Los campesinos, una raza en peligro de extinción en la entidad, no se han acostumbrado a lidiar con las catástrofes que cada temporada agrícola se les aparecen. Simplemente se han resignado.
Luego de lidiar con las plagas priistas, hoy batallan con gérmenes azulados que, especialmente en el sexenio anterior, no se acabaron las cosechas, sino la tierra para sembrar. O por lo menos trajeron a la entidad un cultivo –a sus ojos eso es- que de ser exótico pasó a convertirse en el más extenso: el de casas de interés social.
Las pocas tierras de buena calidad que sobreviven están marcadas por huecos donde se construyen casas o negocios. Las barrancas y canales de riego amanecen bloqueados por nuevos proyectos inmobiliarios.
Y los pocos espacios para sembrar que quedan sufren por el retraso de las lluvias.
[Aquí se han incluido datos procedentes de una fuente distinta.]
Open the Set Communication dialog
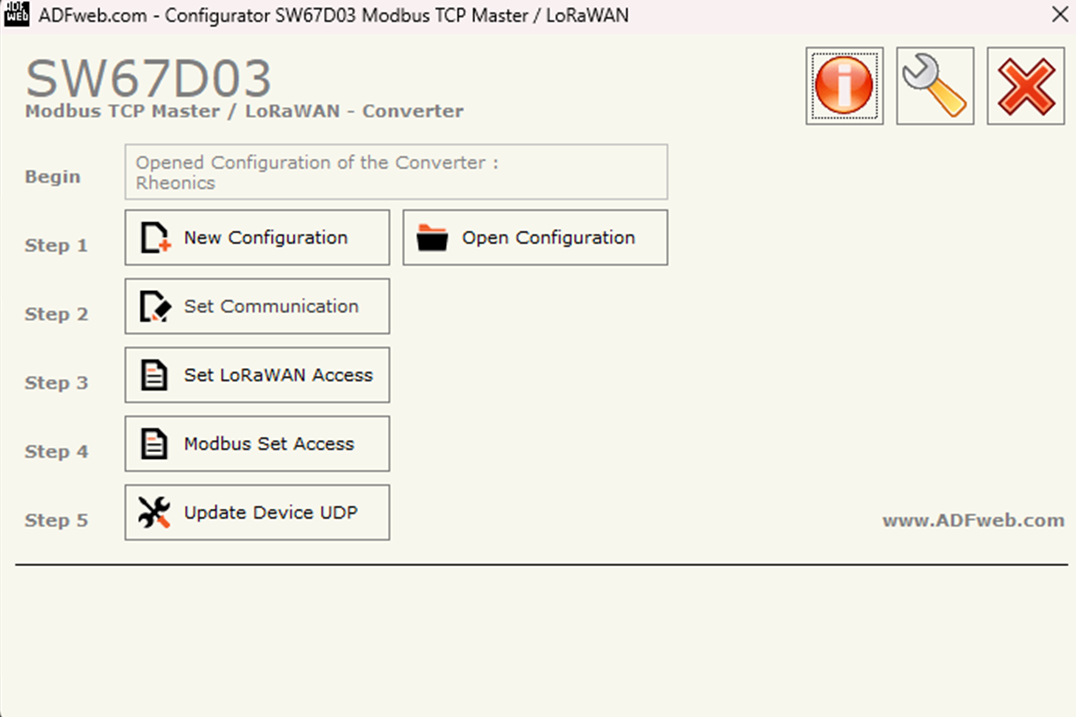Screen dimensions: 1076x717 tap(256, 306)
Luego, por el exceso de precipitaciones, nuevas angustias.
Al final, con lo poco que se logra hay que enfrentar los altibajos del mercado.
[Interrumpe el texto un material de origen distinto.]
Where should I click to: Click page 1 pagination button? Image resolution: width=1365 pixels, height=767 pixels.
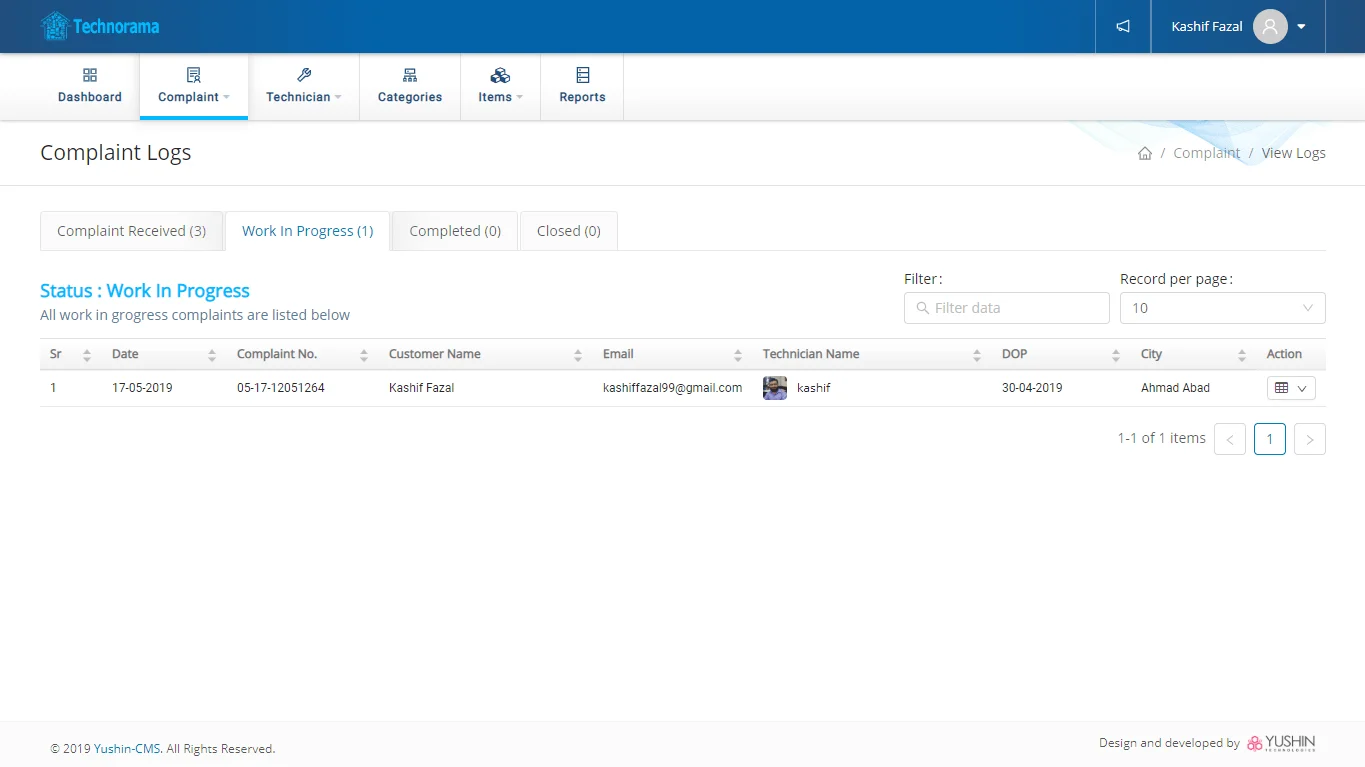(1269, 439)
Nadie se quiere dar cuenta de lo estratégico que debería ser la producción de alimentos. La autoridad tiene la obligación de incentivar la producción de comida por medio de subsidios que motiven a buscar mejores rendimientos.
Sin embargo, no hay vocación de servicio en el agro, sino sólo una administración interesada de los presupuestos del sector. ¿El futuro? Bien, gracias.